Excluding pictures, retype the line with "The height and" and each line that follows it to the end of the data below, word for word.

##############################

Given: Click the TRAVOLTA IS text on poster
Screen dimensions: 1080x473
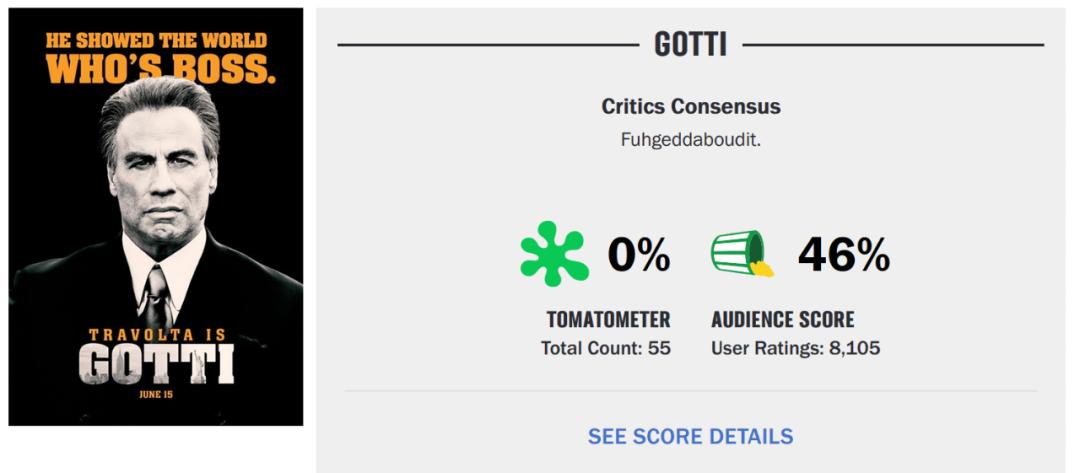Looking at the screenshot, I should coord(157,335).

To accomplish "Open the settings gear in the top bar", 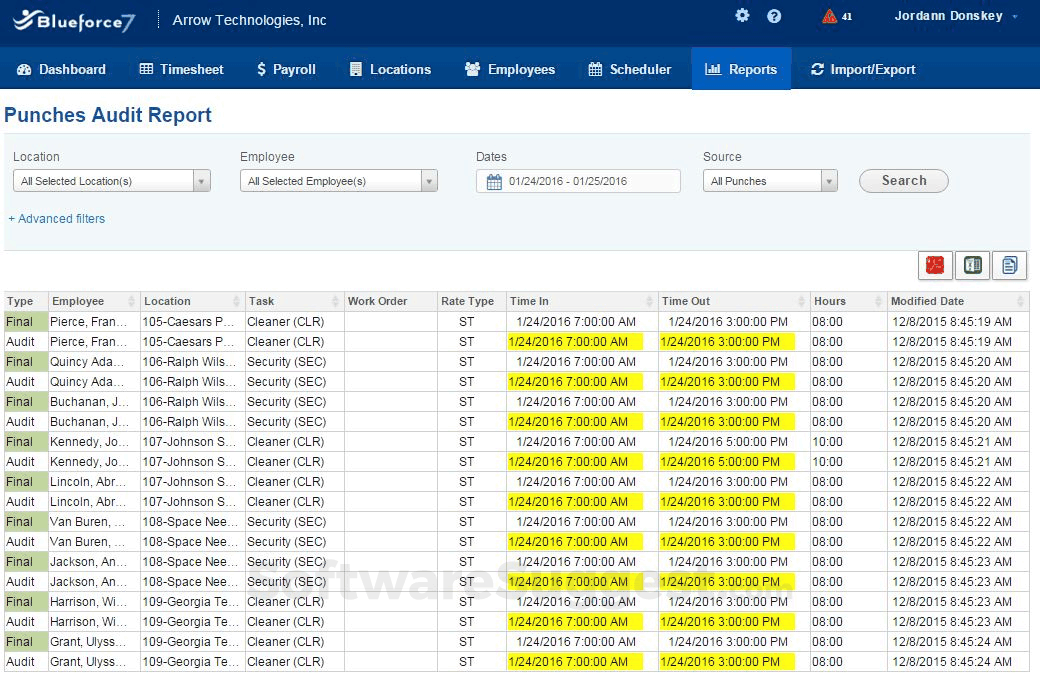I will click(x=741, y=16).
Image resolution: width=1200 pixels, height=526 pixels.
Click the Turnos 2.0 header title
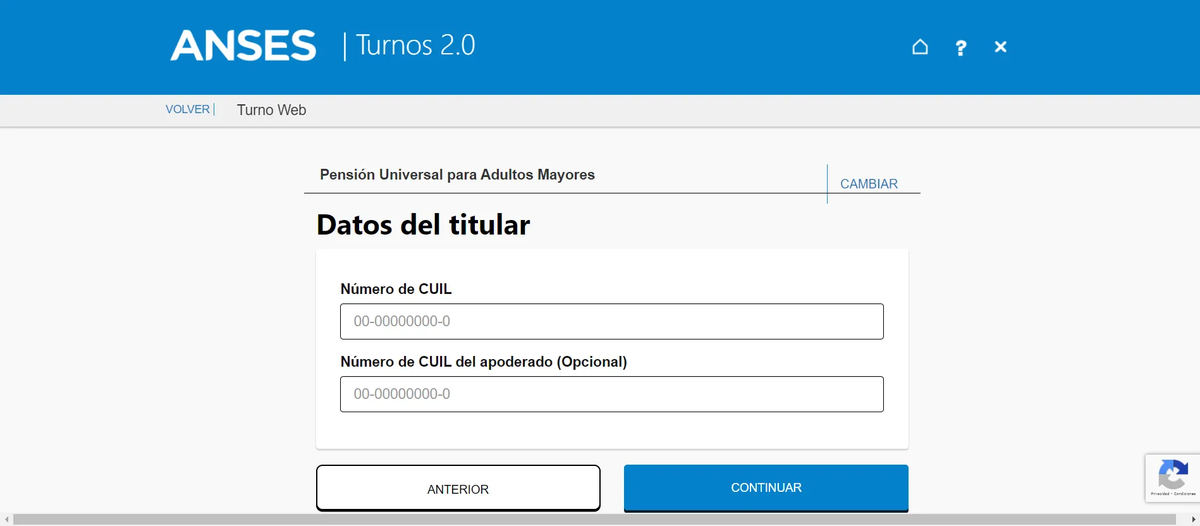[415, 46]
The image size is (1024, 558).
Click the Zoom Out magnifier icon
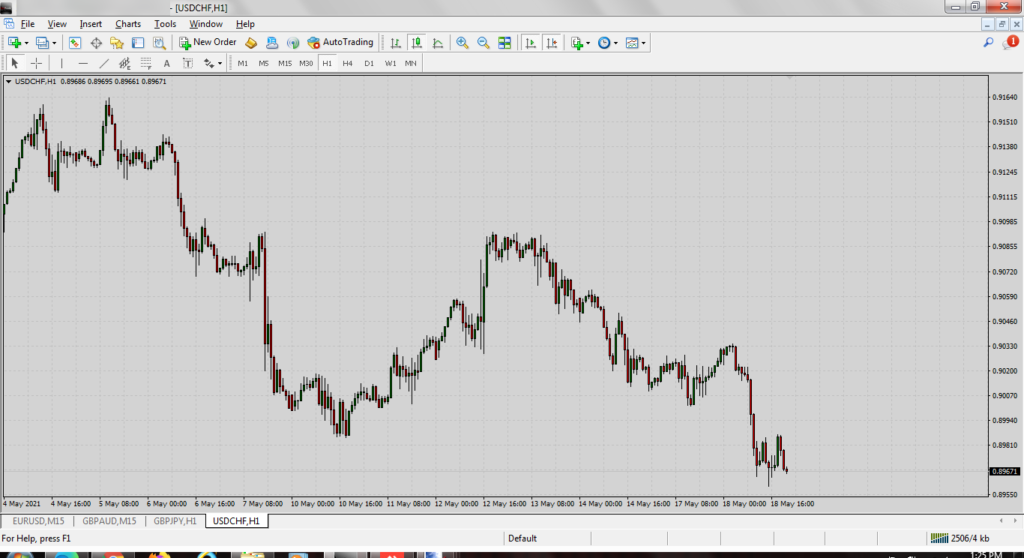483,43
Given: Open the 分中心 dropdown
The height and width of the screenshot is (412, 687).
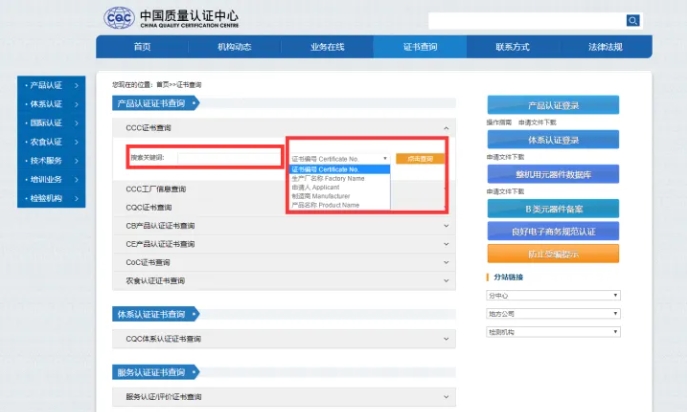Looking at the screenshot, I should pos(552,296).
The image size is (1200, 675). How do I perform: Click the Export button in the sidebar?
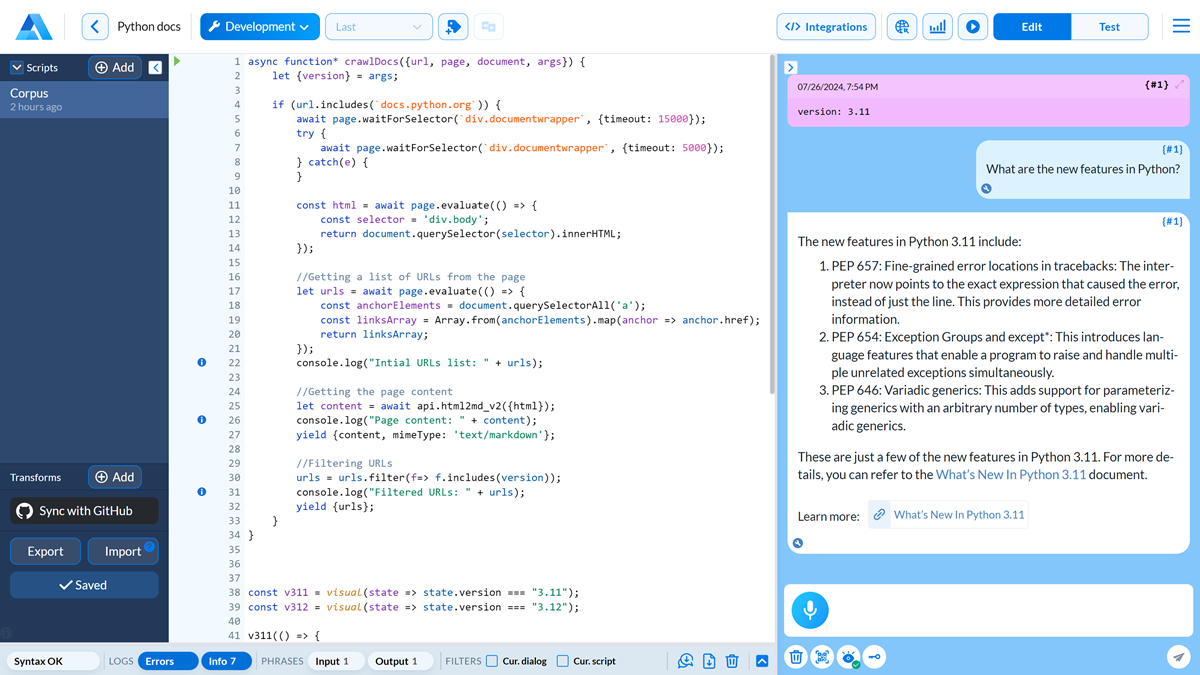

##############################

→ Task answer:
The height and width of the screenshot is (412, 687).
Looking at the screenshot, I should pos(552,296).
The image size is (1200, 675). How do I perform: Click the Export button in the sidebar?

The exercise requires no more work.